Norwegian version of this page

Tools and software bundles for text mining

There are several tools for text mining. Below are the two leading programming languages and central software to get you started.

Python (with Jupyter Notebook in Anaconda)

Python is a free open-source programming language that often serves as a foundation for text analysis projects together with the application Jupyter Notebook, available in the navigator suite Anaconda. The Natural Language Toolkit (NLTK), which is a leading platform for building Python programs to work with human language data ("natural language processing" or NLP), also comes with Anaconda as one of many packages and libraries you can select to install and run in Jupyter Notebook.

Download and install Anaconda. Open Anaconda, launch Jupyter Notebook from Anaconda, and select new Notebook in Python.

Get started

Natural Language Processing with Python (updated 2019) by Steven Bird; Ewan Klein; Edward Loper

From the developers of the Natural Language Toolkit (NLTK) for natural language processing (NLP), this book is a solid introduction to natural language processing with the programming language Python and shows how to use it to text mine. Following along using Python in the environment of Anaconda with Jupyter Notebook and NLTK, will make it even easier to follow.

Humanities Data Analysis: Case Studies with Python (online 2022) by Folgert Karsdorp, Mike Kestemeont and Allen Riddell.

A practical guide to textual data analysis with Python in the environment of Anaconda with Jupyter Notebook, this book begins by describing the essential techniques for gathering and cleaning textual data, before presenting a variety of detailed case studies where a range of text mining methods are employed. A comprehensive resource for humanities students and scholars aiming to take their Python skills to the next level.

The Programming Historian publishes open access peer-reviewed tutorials in digital tools and techniques for research in the humanities, in particular using Python, and providing an introduction to Python series. There are several lessons devoted to distant reading

R (with RStudio)

R is a free open-source programming language specifically created for statistical computing and graphics.

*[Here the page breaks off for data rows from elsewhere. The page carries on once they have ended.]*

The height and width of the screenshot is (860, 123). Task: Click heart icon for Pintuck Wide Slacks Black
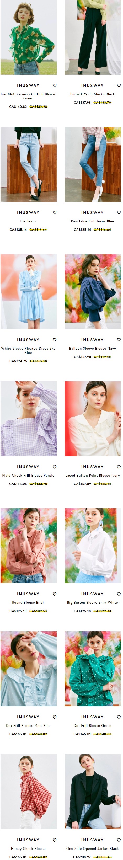pyautogui.click(x=119, y=85)
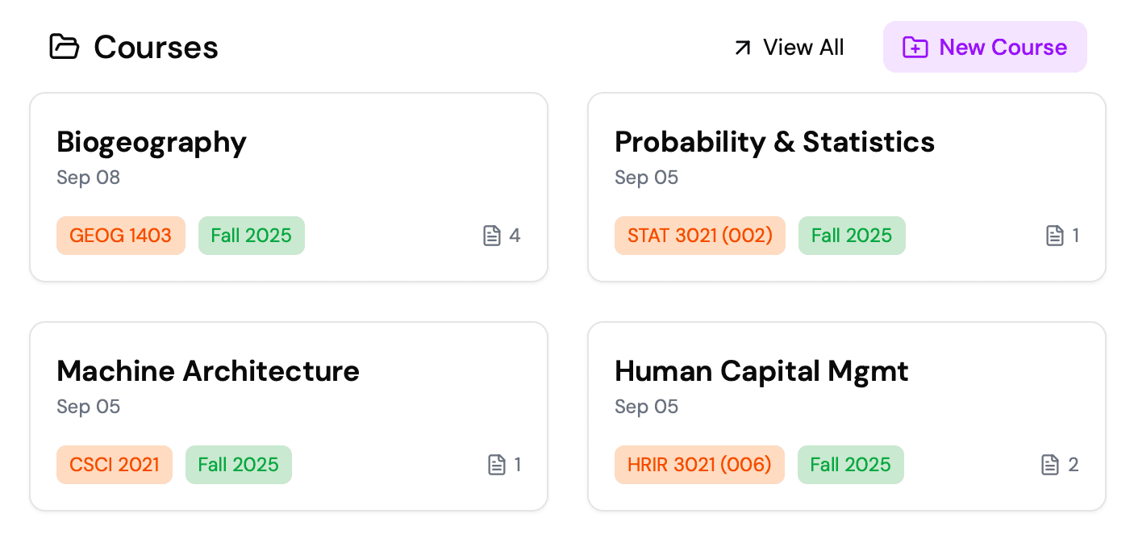Click document icon on Human Capital Mgmt card
This screenshot has width=1134, height=539.
tap(1050, 465)
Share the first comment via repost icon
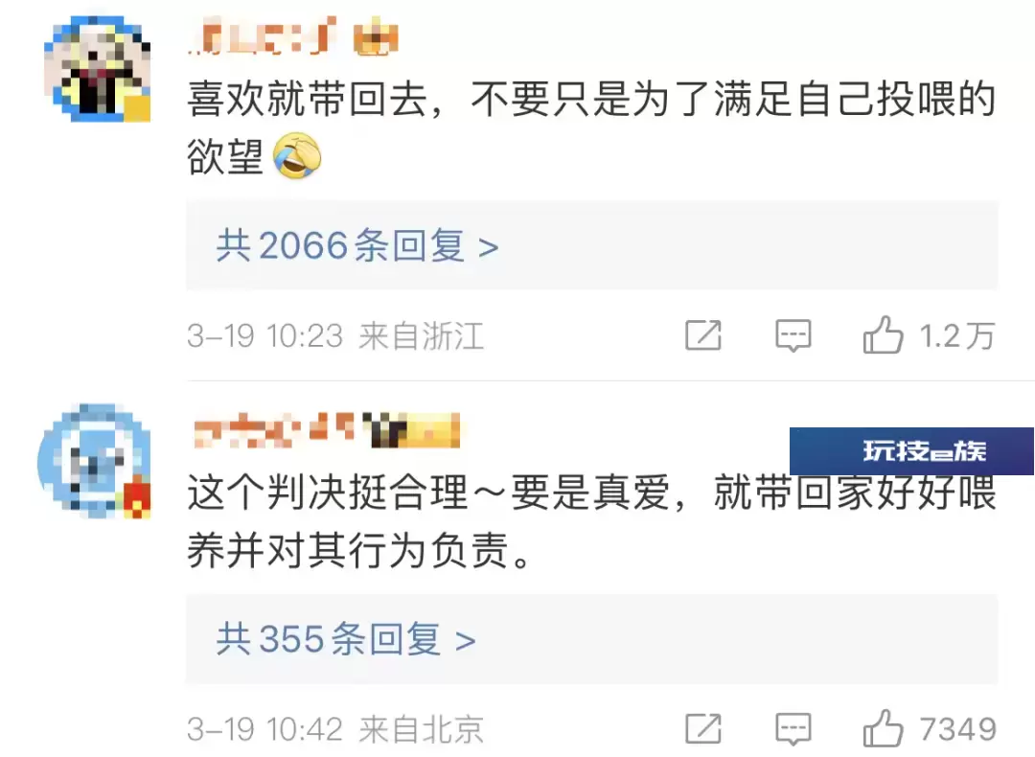The height and width of the screenshot is (757, 1035). point(703,335)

It is widely adapted in academia, especially among statisticians and social science researchers. It is used with RStudio whose interface allows the user to view R code, output, graphs, and data tables at the same time. It has a rich collection of available packages produced by the R community.

Download and install R and RStudio or access via UiO Programkiosk. Open RStudio and select new R Script under New File. 

Get started

Text Analysis with R for Students of Literature (2020) by Matthew L. Jocke and Rosamond Thalken

Written with students and scholars of literature in mind, this book will also be applicable to other humanists and social scientists wishing to extend their methodological tool kit to include quantitative and computational approaches to the study of text.

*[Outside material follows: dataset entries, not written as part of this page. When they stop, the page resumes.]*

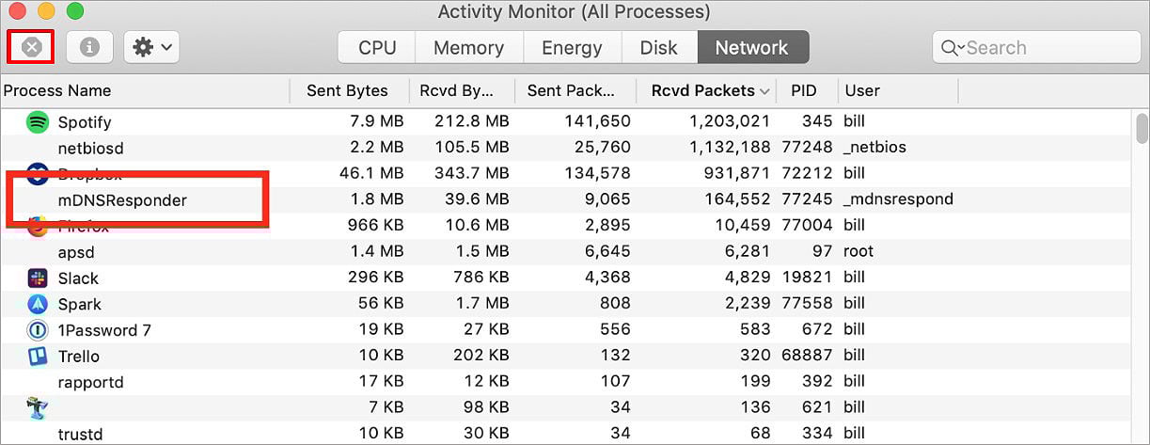Select the 1Password 7 icon

point(38,330)
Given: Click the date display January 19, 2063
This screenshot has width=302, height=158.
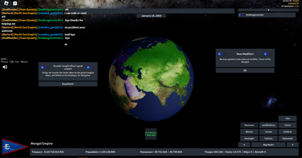Looking at the screenshot, I should coord(151,16).
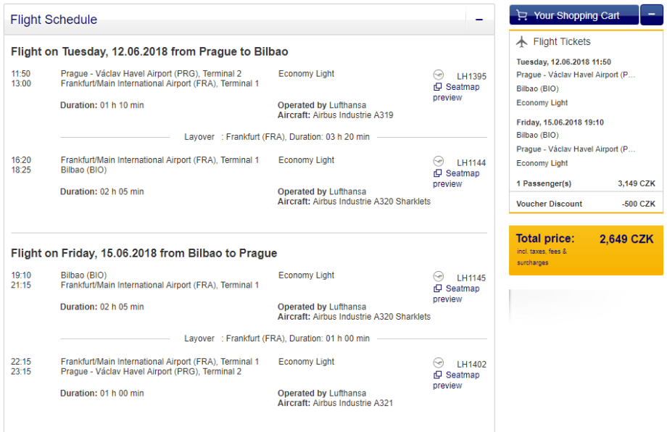Click the seatmap popup icon for LH1395
The width and height of the screenshot is (667, 432).
click(438, 87)
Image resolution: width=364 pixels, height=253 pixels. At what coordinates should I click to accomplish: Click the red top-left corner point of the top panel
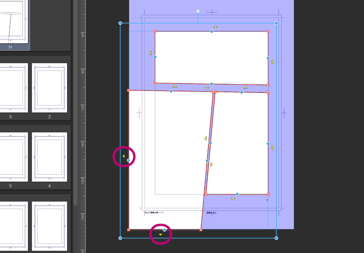(x=155, y=31)
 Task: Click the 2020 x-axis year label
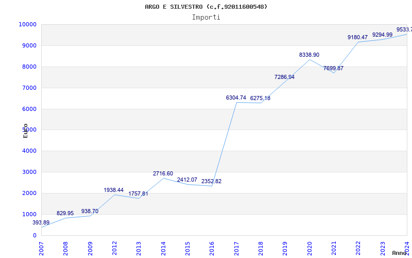310,247
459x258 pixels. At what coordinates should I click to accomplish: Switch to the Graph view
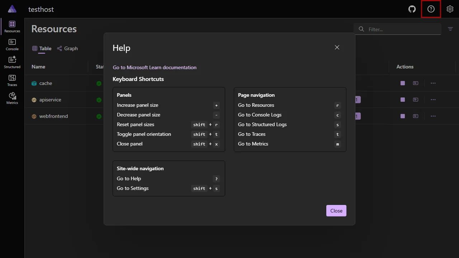[67, 48]
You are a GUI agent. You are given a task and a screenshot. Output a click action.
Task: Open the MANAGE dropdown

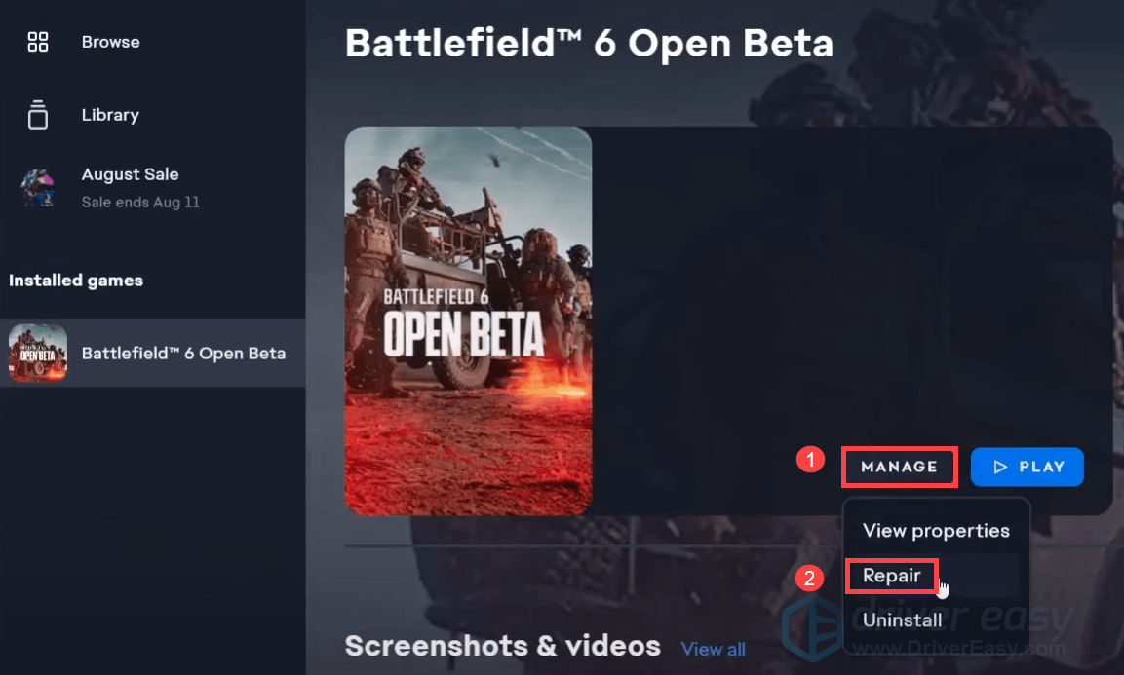tap(899, 467)
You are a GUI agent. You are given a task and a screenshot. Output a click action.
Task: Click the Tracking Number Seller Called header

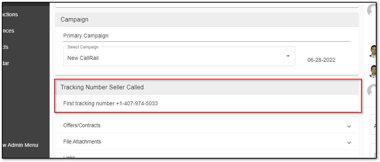coord(102,87)
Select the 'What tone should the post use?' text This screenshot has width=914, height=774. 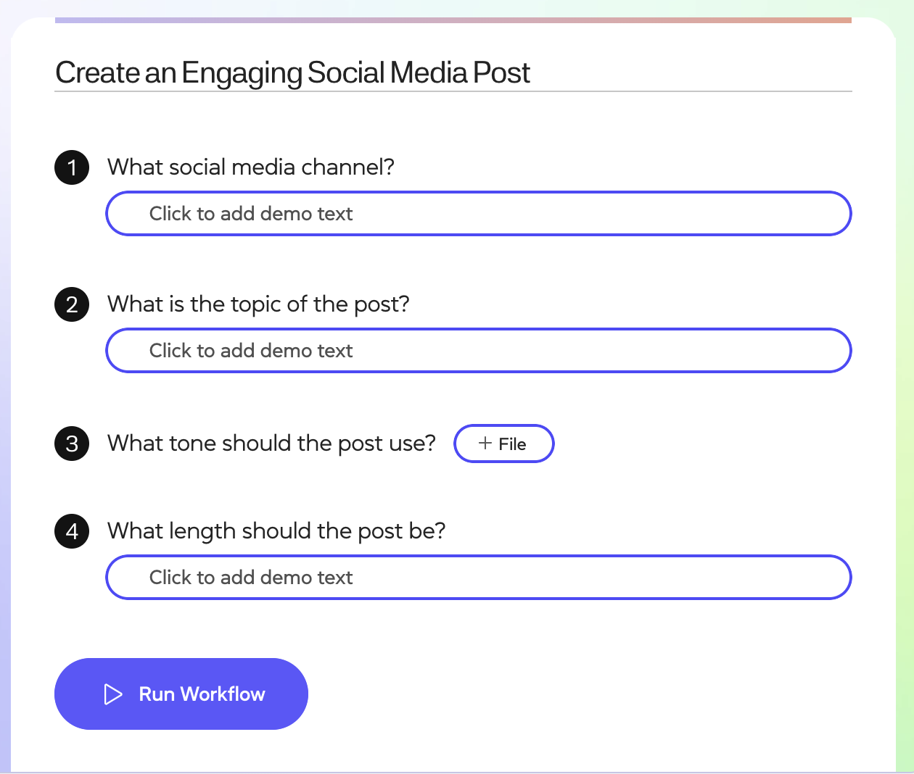coord(271,444)
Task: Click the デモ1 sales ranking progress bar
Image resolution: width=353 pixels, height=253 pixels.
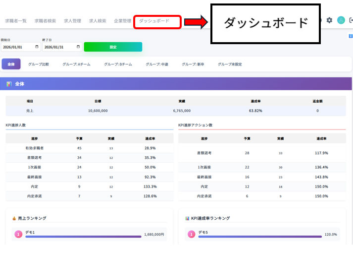Action: click(83, 237)
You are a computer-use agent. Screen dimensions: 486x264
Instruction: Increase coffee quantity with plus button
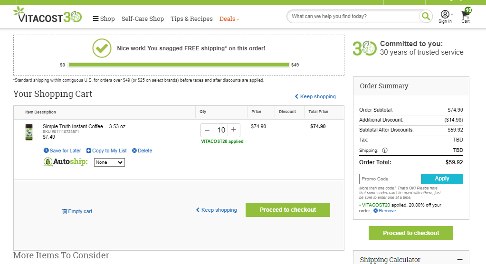point(234,130)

The Programming Historian publishes open access peer-reviewed tutorials in digital tools and techniques for research in the humanities, including for distant reading. Initially focused on programming skills in Python, the catalog with lessons in R is growing.

Voyant Tools

Voyant Tools is an open-source, web-based application for performing automated computational text analysis on documents. It can be used to analyze online texts you link to and texts you upload, and it accepts a number of different file formats, such as docx, pdf, txt, etc. Voyant is popular among scholars in the digital humanities and has a large, international user base. It does not perform linguistical text analysis such as part-of-speech tagging or named entity recognition, but is highly user friendly, provides nice visualizations, and has a rich functionality.

Acknowledging the limitations of its pre-programmed functionalities, Voyant welcomes users to develop their own tools using Voyant's functionality and code, and endorses the use of other tools, in particular Python with Jupyter Notebook.

Access Voyant Tools at voyant-tools.org

Get started

Voyant has an extensive help menu for all the functions, and also a tutorial/workshop page

A Beginner’s Guide to Using Voyant for Digital Theme Analysis” (2022) by Randa El Khatib and Shawna Ross, published at the Humanities Commons, provides a case-based illustration for how to use Voyant in literary criticism to carry out a digital thematic analysis.

DH-Lab Python Apps and Notebooks

The DH-Lab at the National Library of Norway has written example code to text mine the National Library’s huge digitized collection, and it is developing web-based apps for a simpler introduction to text mining the National Library's collection. The code is written in Python and shared in Jupyter Notebook, and the apps are made using Streamlit, a free and open-source app framework in Python.

Access DH-Lab Apps and Notebooks at nb.no/dh-lab

Get started

To run code to text mine the National Library’s digitized collections:

Download example notebook from DH-Lab (begin at the top and follow the instructions) for select type of text mining.
Download and install Anaconda. Open Anaconda, launch Jupyter Notebook from Anaconda, and open the downloaded notebook.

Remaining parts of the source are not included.